CAAF’s review was of the following granted issue:

Whether appellant’s fifth amendment right against self-incrimination was violated when he was prosecuted for offenses about which he had provided immunized statements.

Writing for a unanimous court, Chief Judge Baker began by defining the government’s burden (to show by a preponderance of the evidence that the prosecution is based on sources independent from the immunized statements) as a preliminary question of fact that will be overturned only if clearly erroneous or unsupported by the evidence. Then, the court analyzed the facts of the pre-trial process for both direct and indirect use of the appellant’s immunized statements. The direct-use analysis began with the four factors from United States v. England, 33 M.J. 37 (C.M.A. 1991), and the court found that:

1. The immunized statements (largely denials of participation in the initiation) did not produce any leads or alter or influence the investigation. This factor favors the government’s argument.

2. The investigation was not complete until at least a year after the immunized statements were made. This factor favors the appellant’s argument.

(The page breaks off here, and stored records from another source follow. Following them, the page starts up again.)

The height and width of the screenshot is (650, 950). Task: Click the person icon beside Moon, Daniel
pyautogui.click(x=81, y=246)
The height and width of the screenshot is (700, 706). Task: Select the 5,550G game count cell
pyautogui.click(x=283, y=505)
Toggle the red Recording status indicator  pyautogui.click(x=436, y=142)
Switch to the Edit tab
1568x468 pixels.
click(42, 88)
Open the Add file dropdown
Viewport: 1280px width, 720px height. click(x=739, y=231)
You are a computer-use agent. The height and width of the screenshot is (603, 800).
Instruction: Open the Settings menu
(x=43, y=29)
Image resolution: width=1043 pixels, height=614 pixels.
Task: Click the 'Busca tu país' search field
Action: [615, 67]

3. The decision to prosecute was not made until after the immunized statements were made. This factor favors the appellant’s argument.

4. Members of the second prosecution team were exposed to materials from the first prosecution, however no trial counsel who was exposed to the immunized testimony participated in the prosecution. This factor narrowly favors the government’s argument.

Concluding that the trial judge was not clearly in error to find that there was no direct use of the immunized statements, the court found that: “Without access to the content of the statements themselves, Appellant’s immunized testimony, could not have directly tainted his trial.” Slip op. at 26-27.

Analyzing for indirect use, the court finds that “[b]ecause Appellant did not reveal any new information in his immunized statements, the communications between [the redacting officer and the trial counsel] would have been the same had Appellant invoked his Fifth Amendment right against self-incrimination.” Slip op. at 28. Since no new information was revealed, it was not clearly erroneous to find no indirect use.

Case links:
ACCA opinion
Appellant’s brief
Appellee’s (government) brief
Oral argument audio
CAAF opinion
Blog post: In the CAAF (Morrissette)
Blog post: Opinion analysis

2 Responses to “Opinion Analysis: United States v. Morrissette, No. 11-0282/AR; 70 M.J. 431 (CAAF, 2012)”

  1. John Harwood says:

    Many legal offices aren’t able to complete ROTs and get CA action in a timely manner (See Moreno et al), nor are they able to draft charges with sufficient specificity (See Fosler et al).  How in the world, then, are we to believe that they’re able to properly enforce so-called Chinese walls to ensure that an Accused’s prior immunized, ordered statements won’t have any bearing in the future prosecution of the Accused?  I’m afraid I’m a bit skeptical.

  2. Zachary Spilman says:

    Box up the investigative materials, sans immunized statements and anything discovered thereafter, and ship to another office for action (the further away the better). Designate one intermediary to keep them from pulling the wrong strings. Be prepared for them to exercise their discretion to drop the case. Avoid running afoul of Article 98.

    It takes guts to give up control, but it’s the right thing to do.

    Of course, it takes guts to do a lot of things.